[INPUT DATA Boundary: Start]

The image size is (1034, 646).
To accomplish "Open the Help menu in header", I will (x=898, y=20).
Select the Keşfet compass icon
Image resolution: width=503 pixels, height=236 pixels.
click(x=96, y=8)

[INPUT DATA Boundary: End]

Repeat all the lines above verbatim.

EXERCISE ANSWER:
The image size is (1034, 646).
To accomplish "Open the Help menu in header", I will (x=898, y=20).
Select the Keşfet compass icon
Image resolution: width=503 pixels, height=236 pixels.
click(x=96, y=8)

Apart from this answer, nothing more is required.